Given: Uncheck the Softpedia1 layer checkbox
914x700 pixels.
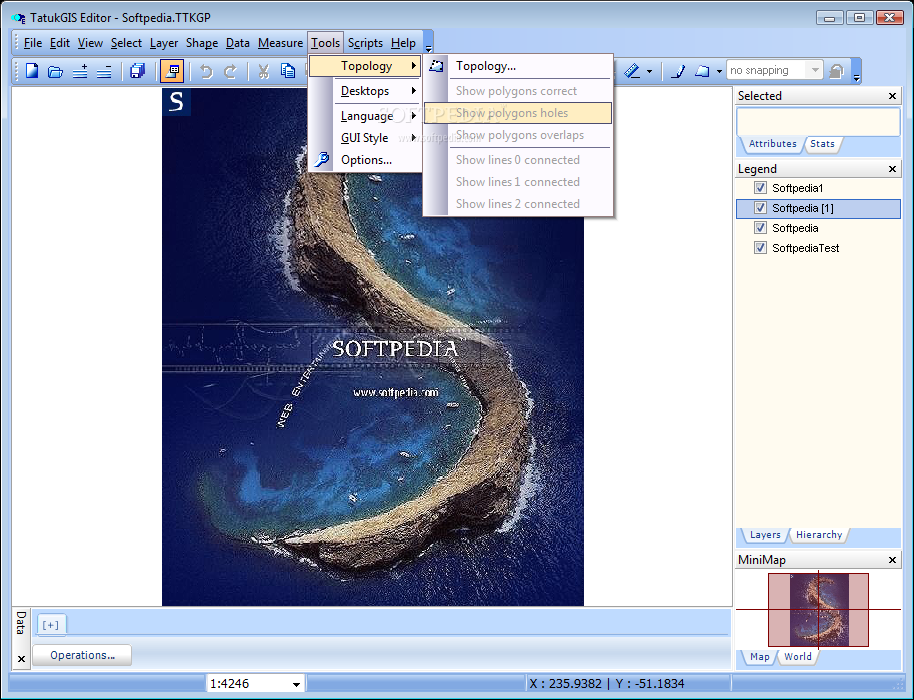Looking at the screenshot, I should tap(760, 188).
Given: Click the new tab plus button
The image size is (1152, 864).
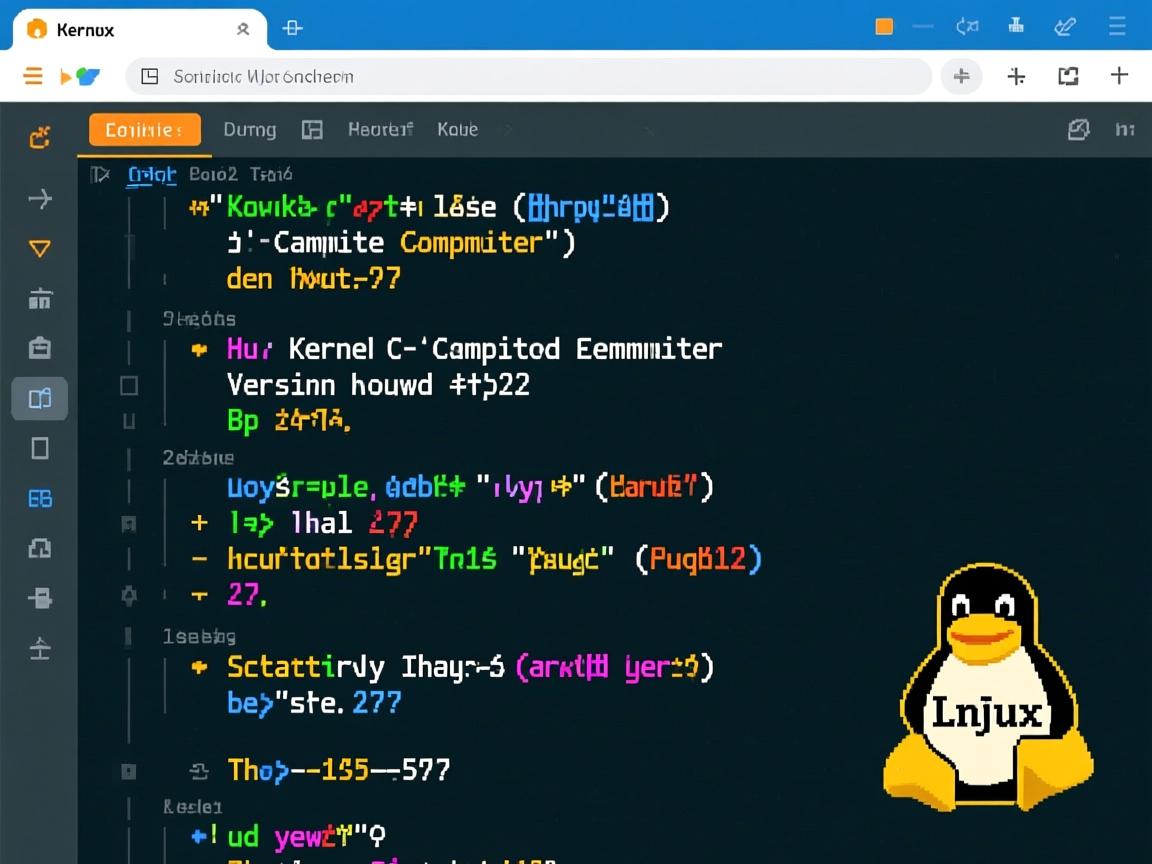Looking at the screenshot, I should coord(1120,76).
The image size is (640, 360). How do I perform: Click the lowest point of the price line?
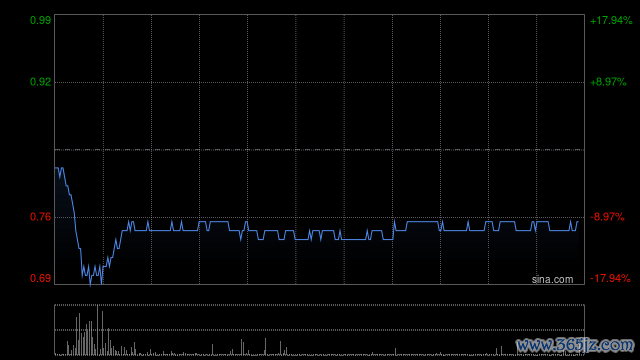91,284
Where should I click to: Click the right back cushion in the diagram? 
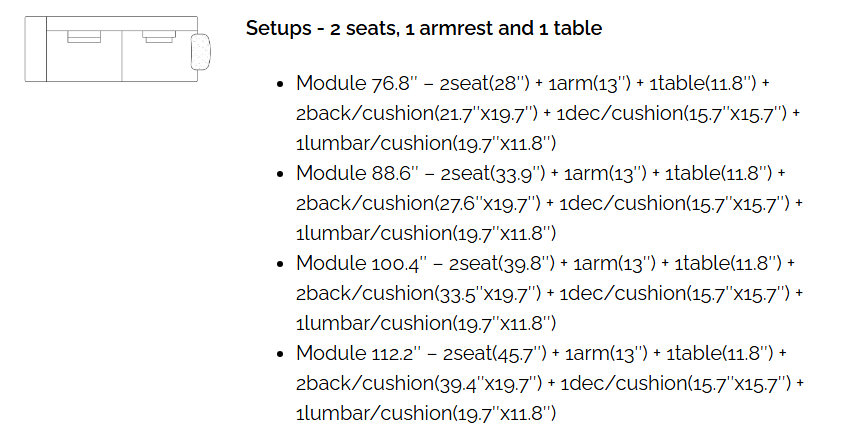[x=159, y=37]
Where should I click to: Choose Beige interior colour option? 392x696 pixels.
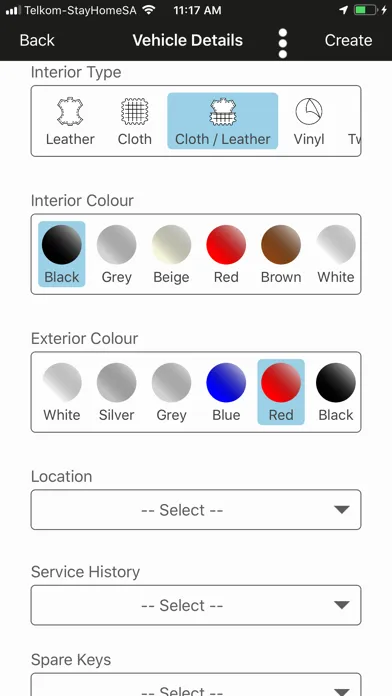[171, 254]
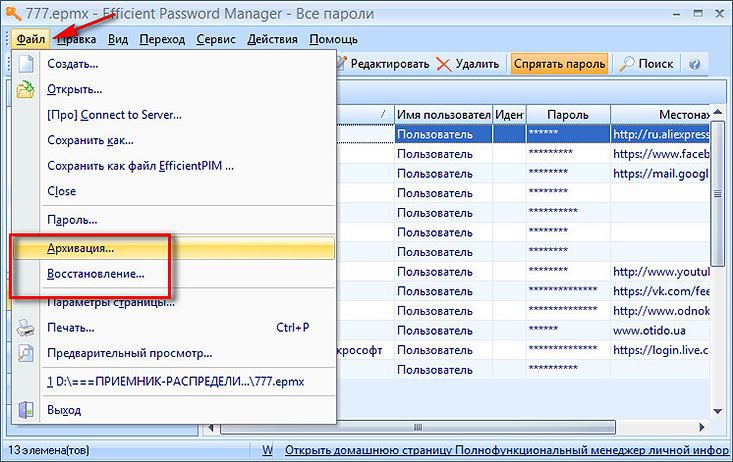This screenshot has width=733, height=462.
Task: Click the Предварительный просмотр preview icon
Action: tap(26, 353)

++++++++++

▸ **DESCRIPTION OF THE TASK**: Could you state how many lines of the entries contain the word "Given"? Only the number is wanted.

▸ **THE COMPLETED TASK**: 2